I am currently writting a genetic algorithm in Haskell in which my chromosomes are rather complex structures representing executable systems.
In order for me to evaluate the fitness of my chromosomes I have to run an evolution
function which performs one computational cycle of a given system. The fitness then is calculated just by counting how many times the evolution
can be applied before there is no change in the system (in which case the system terminates).
The problem now is as follows: some systems can run infinitely long and will never terminate - I want to penalise those (by giving them little score). I could simply put a certain limit on number of steps but it does not solve another problem.
Some of my systems perform exponential computation (i.e. even for small values of evloution steps they grow to giant size) and they cause ERROR - Control stack overflow
. For human observer it is clear that they will never terminate but the algorithm has no way of knowing so it runs and crushes.
My question is: is it possible to recover from such an error? I would like my algorithm to continue running after encountering this problem and just adjusting the chromosome score accordingly.
It seems to me like the best solution would be to tell the program: "Hey, try doing this, but if you fail don't worry. I know how to handle it". However I am not even sure if that's possible. If not - are there any alternatives?

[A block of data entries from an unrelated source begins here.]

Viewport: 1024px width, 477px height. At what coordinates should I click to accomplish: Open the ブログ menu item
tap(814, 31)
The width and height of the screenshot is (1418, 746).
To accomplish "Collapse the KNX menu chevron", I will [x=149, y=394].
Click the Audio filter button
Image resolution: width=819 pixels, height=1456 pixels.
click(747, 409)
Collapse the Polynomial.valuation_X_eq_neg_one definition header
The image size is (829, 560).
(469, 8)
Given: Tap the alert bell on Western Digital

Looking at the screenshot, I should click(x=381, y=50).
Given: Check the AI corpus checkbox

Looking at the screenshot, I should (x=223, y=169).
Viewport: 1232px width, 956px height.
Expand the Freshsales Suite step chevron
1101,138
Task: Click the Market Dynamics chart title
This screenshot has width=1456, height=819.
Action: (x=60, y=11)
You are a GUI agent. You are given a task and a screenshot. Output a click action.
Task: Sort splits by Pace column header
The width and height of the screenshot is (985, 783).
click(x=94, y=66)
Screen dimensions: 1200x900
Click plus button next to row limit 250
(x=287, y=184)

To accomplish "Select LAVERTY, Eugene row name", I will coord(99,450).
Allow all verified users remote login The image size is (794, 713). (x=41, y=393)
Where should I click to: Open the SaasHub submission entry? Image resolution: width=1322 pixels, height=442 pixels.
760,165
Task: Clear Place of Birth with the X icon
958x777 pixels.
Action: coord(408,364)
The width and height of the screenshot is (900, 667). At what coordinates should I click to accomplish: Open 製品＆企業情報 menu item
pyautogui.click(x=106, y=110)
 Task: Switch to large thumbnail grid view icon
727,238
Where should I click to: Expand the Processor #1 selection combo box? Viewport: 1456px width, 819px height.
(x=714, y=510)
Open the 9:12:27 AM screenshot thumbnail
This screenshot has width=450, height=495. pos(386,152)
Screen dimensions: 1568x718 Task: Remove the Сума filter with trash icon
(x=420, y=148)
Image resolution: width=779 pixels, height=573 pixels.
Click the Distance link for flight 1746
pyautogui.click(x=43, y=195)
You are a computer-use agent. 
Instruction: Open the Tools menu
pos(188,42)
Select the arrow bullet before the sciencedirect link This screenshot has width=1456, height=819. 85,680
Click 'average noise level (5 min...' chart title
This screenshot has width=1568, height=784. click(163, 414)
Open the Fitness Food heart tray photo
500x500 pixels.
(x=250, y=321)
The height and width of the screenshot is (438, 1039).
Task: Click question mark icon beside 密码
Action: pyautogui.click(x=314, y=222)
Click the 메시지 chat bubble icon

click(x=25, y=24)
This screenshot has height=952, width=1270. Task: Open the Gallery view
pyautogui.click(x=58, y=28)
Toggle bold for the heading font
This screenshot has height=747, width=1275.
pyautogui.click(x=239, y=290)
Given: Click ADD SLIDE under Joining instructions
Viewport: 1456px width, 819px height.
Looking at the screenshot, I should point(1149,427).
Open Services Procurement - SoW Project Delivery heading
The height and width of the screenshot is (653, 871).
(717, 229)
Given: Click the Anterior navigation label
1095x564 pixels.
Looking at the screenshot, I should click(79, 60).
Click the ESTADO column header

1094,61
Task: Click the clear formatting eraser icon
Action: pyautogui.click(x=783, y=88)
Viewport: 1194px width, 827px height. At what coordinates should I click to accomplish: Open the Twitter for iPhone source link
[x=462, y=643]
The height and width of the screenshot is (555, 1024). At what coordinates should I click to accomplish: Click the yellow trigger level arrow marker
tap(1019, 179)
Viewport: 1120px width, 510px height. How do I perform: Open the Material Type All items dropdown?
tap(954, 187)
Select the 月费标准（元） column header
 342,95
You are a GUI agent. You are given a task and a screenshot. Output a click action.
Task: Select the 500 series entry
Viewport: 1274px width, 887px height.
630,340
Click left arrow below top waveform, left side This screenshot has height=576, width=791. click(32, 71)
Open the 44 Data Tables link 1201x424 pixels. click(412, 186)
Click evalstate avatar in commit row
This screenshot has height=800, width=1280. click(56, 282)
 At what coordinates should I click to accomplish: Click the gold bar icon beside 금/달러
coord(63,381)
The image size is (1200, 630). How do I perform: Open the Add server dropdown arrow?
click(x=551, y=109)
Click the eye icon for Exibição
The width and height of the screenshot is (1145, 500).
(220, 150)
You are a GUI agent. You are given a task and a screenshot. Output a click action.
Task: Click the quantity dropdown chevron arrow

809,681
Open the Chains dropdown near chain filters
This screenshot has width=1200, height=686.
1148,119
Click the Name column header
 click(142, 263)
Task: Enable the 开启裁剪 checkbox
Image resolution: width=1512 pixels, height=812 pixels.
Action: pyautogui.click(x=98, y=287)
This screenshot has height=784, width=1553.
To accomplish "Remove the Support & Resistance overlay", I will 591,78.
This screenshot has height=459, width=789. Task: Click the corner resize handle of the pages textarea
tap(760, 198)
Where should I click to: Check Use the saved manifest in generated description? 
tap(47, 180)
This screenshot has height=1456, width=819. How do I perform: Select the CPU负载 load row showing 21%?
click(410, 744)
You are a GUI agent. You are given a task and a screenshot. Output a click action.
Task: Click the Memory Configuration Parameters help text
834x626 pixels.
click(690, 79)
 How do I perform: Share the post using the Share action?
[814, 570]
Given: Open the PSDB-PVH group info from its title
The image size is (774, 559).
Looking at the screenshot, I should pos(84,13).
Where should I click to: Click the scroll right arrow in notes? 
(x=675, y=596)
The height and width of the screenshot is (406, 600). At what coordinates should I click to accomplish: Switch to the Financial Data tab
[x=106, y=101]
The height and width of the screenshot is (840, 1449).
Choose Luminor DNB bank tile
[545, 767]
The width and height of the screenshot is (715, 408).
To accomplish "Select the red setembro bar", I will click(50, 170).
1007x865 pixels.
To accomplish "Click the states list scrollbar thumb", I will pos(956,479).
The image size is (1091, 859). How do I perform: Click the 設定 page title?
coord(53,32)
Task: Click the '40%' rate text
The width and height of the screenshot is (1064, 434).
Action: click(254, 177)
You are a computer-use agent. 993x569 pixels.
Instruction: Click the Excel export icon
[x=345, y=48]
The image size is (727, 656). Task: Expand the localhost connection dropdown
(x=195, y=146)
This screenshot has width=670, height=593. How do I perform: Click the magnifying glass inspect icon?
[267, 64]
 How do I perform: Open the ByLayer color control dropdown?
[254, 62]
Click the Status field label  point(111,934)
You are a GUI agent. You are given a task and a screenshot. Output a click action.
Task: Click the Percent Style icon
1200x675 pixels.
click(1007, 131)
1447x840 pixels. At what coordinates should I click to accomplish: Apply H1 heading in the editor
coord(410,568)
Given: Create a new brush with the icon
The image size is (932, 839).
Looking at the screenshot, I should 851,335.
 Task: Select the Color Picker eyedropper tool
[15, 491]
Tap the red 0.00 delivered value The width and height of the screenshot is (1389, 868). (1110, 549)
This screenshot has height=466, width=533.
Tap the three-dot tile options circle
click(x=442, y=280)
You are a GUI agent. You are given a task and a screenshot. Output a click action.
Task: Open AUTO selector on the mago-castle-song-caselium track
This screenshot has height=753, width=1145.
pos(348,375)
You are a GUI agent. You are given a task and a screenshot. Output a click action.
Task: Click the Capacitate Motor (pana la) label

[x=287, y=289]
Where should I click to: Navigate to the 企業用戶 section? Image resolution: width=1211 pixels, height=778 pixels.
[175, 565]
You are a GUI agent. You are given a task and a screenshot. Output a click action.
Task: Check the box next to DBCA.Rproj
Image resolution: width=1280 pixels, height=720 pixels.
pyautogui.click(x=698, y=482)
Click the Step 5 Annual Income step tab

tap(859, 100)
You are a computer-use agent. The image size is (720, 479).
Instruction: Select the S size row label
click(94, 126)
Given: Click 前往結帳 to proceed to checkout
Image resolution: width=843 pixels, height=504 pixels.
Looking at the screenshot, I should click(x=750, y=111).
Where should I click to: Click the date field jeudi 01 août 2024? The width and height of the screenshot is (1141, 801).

This will be hard to do reliably from inside Haskell -- though under some conditions GHC will raise exceptions for these conditions. (You will need GHC 7).
import Control.Exception
If you really just want to catch stack overflows, this is possible, as this example shows:
> handle (\StackOverflow -> return Nothing) $
return . Just $! foldr (+) 0 (replicate (2^25) 1)
Nothing
Or catching any async exception (including heap exhaustion):
> handle (\(e :: AsyncException) -> print e >> return Nothing) $
return . Just $! foldr (+) 0 (replicate (2^25) 1)
stack overflow
Nothing
However, this is fragile.
Alternately, with GHC flags you can enforce maximum stack (or heap) size on a GHC-compiled process, causing it to be killed if it exceeds those limits (GHC appears to have no maximum stack limit these days).
If you compile your Haskell program with GHC (as is recommended), running it as:
$ ghc -O --make A.hs -rtsopts
the low heap limit below is enforced:
$ ./A +RTS -M1M -K1M
Heap exhausted;
This requires GHC. (Again, you shouldn't be using Hugs for this kind of work). Finally, you should ensure your programs don't use excessive stack in the first place, via profiling in GHC.
I think a general solution here is to provide a way to measure computation time, and kill it if it takes too much time. You can simply add counter to your evaluation function if it's recursive and if it drops to zero you return an error value - for example Nothing
, otherwise it's Just result
.
This approach can be implemented in other ways than explicit count parameter, for example by putting this counter into monad used by evaluation (if your code is monadic) or, impurely, by running computation in separate thread that will be killed on timeout.
I would rather use any pure solution, since it would be more reliable.
It seems to me like the best solution would be to tell the program:
"Hey, try doing this, but if you fail don't worry. I know how to handle it"
In most languages that would be a try/catch
block. I'm not sure what the equivalent is in haskell, or even if some equivalent exists. Furthermore, I doubt that a try/catch
construct could effectively trap/handle a stack overflow condition.
But would it be possible to apply some reasonable constraints to prevent the overflow from occurring? For instance, perhaps you could set some upper-bound on the size of a system, and monitor how each system approaches the boundary from one iteration to the next. Then you could enforce a rule like "if on a single evolution
a system either exceeded its upper-bound or consumed more than 50% of the space remaining between its previous allocation and its upper-bound, that system is terminated and suffers a score penalty".
A thought on your genetic algorithm: Part of the fitness of your chromosomes is that they do not consume too many computational resources. The question you asked defines "too many resources" as crashing the runtime system. This is a rather arbitrary and somewhat random measure.
Knowing that it will add to the complexity of your evolve
function, I still would suggest that this function be made aware of the computational resources that a chromosome consumes. This allows you to fine tune when it has "eaten" too much and dies prematurely of "starvation". It might also allow you to adjust your penalty based on how rapidly the chromosome went exponential with the idea that a chromosome that is just barely exponential is more fit then one with an extremely high branching factor.